## BRIEF
Restate word for word each line from the one containing "The image size" through the end of the material, and nothing more. Drop every picture.

## RECORDS
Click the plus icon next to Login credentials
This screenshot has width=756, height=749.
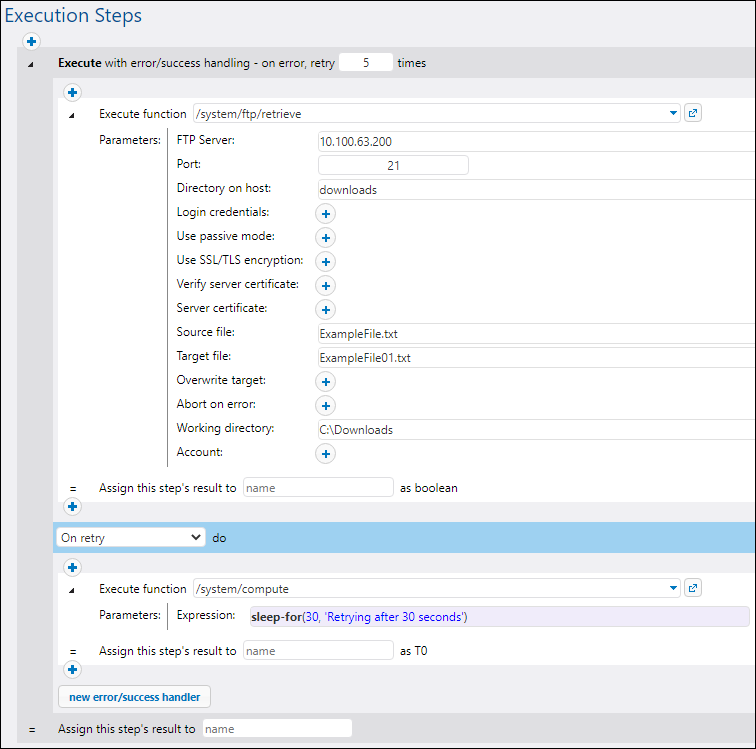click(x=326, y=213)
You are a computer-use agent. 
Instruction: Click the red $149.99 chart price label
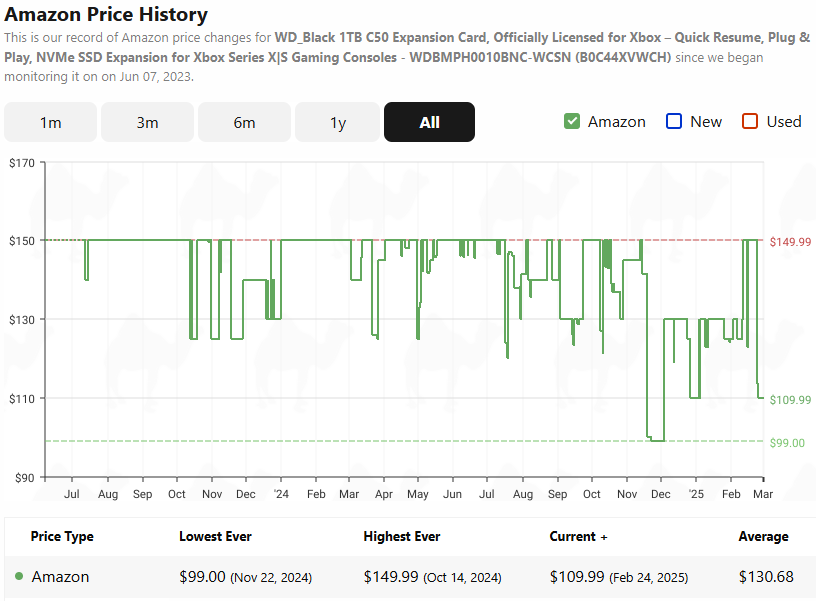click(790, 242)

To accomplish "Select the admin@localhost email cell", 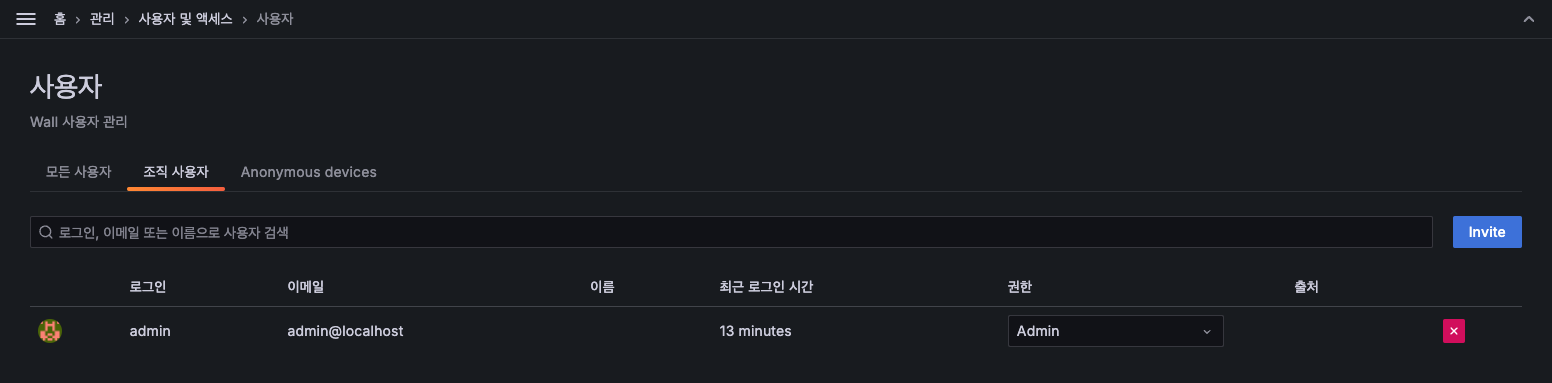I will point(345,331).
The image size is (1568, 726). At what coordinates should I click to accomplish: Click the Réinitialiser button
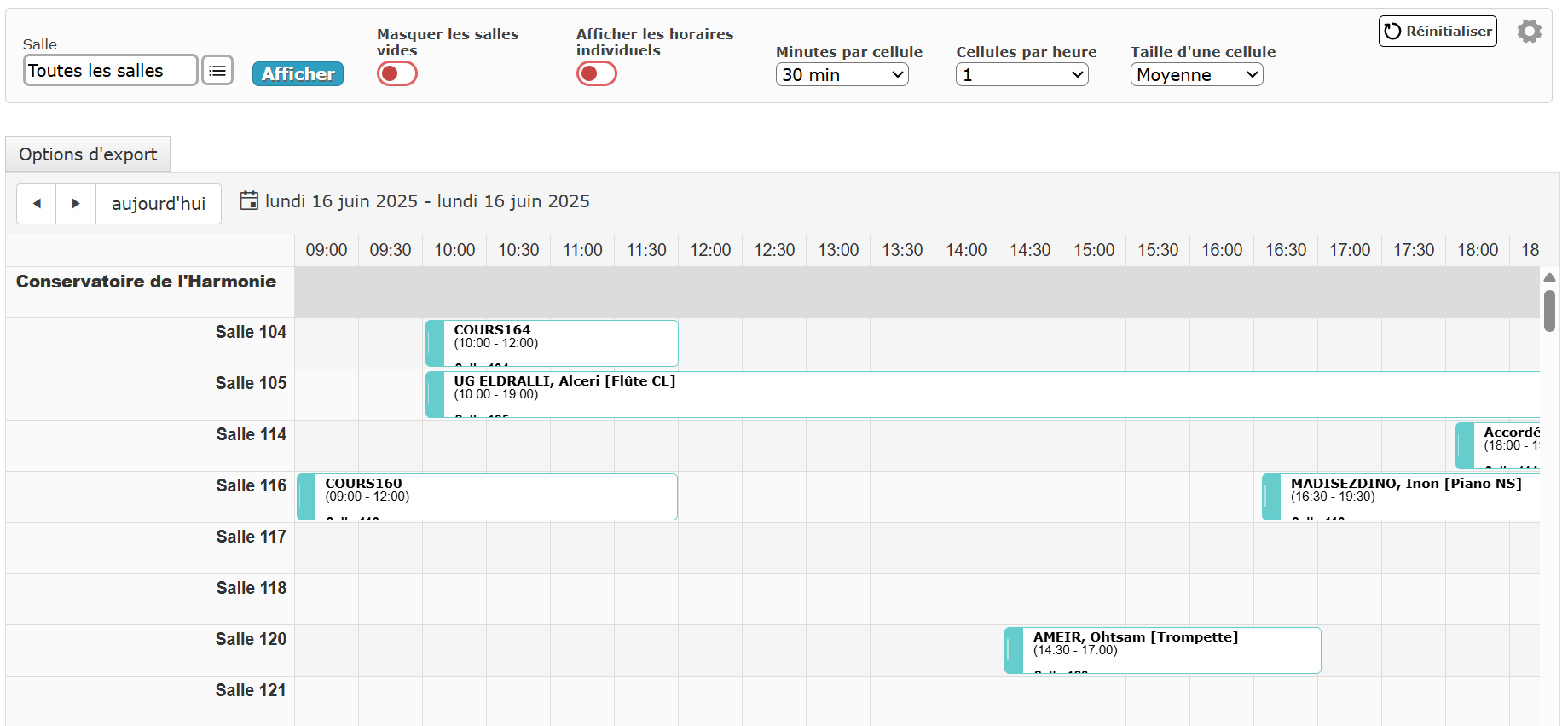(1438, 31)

## RESULT FOR THIS TASK
The image size is (1568, 726). At what coordinates should I click to accomplish: Click the Réinitialiser button
(1438, 31)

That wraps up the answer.